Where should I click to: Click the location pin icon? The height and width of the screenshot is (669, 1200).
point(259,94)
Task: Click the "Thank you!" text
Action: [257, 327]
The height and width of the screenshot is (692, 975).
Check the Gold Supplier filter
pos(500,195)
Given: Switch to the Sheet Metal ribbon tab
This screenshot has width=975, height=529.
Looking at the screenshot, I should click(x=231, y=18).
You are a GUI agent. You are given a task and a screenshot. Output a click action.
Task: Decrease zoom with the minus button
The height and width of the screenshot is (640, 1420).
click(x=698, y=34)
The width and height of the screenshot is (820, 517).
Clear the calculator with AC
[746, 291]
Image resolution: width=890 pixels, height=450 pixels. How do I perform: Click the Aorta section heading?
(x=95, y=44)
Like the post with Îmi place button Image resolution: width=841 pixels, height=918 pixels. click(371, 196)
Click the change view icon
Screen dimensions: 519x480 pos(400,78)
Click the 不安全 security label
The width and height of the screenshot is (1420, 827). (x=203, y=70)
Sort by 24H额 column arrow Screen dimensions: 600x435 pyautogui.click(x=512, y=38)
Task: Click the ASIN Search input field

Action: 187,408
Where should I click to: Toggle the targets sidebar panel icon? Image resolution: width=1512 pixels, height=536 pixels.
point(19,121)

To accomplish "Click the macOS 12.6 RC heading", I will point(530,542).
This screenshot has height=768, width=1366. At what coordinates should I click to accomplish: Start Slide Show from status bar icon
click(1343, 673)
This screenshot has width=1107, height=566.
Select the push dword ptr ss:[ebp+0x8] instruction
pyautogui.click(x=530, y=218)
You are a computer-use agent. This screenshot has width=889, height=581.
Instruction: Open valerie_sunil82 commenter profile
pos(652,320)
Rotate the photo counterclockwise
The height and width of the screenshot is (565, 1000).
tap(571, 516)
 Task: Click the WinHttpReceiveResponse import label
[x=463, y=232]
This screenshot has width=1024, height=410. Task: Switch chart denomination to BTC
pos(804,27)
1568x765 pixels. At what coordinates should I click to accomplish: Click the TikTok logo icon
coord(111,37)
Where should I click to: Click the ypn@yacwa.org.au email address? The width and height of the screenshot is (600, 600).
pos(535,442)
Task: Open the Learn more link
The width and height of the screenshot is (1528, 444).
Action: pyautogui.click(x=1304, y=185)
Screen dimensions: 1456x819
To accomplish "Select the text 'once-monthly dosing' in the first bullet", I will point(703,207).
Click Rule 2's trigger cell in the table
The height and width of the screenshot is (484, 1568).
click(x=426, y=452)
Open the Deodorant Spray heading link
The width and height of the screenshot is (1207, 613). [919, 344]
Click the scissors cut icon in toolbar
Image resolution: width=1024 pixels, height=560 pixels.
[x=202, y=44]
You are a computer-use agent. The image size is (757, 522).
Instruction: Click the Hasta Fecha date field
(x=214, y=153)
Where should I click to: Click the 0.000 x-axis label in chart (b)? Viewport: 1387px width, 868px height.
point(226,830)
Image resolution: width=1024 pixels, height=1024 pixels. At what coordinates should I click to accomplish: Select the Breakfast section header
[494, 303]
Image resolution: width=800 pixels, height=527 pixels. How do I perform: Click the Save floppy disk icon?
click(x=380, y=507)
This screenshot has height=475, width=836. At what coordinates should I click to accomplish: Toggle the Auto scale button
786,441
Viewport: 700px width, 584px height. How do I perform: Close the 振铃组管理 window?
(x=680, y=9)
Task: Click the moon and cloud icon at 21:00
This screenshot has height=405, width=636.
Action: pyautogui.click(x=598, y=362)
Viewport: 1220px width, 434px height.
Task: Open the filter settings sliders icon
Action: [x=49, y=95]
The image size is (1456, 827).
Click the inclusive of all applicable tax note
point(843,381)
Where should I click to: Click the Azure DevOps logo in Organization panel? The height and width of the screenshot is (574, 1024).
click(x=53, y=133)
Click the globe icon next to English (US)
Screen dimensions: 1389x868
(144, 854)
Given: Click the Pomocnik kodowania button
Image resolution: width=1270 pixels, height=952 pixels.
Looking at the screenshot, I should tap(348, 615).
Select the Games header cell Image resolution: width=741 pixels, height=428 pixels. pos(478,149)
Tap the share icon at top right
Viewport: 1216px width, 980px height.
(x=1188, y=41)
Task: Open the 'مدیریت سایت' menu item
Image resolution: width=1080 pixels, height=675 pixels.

= = = = = = =

Here the job is to set down exactly the lines of the material above that fall between the one with "Open the Deodorant Spray heading link" and the one with "You are a computer-use agent. The", inclusive, and nothing beyond them.

EXERCISE RESPONSE>
Open the Deodorant Spray heading link
The width and height of the screenshot is (1207, 613). [919, 344]
Click the scissors cut icon in toolbar
Image resolution: width=1024 pixels, height=560 pixels.
[x=202, y=44]
You are a computer-use agent. The image size is (757, 522).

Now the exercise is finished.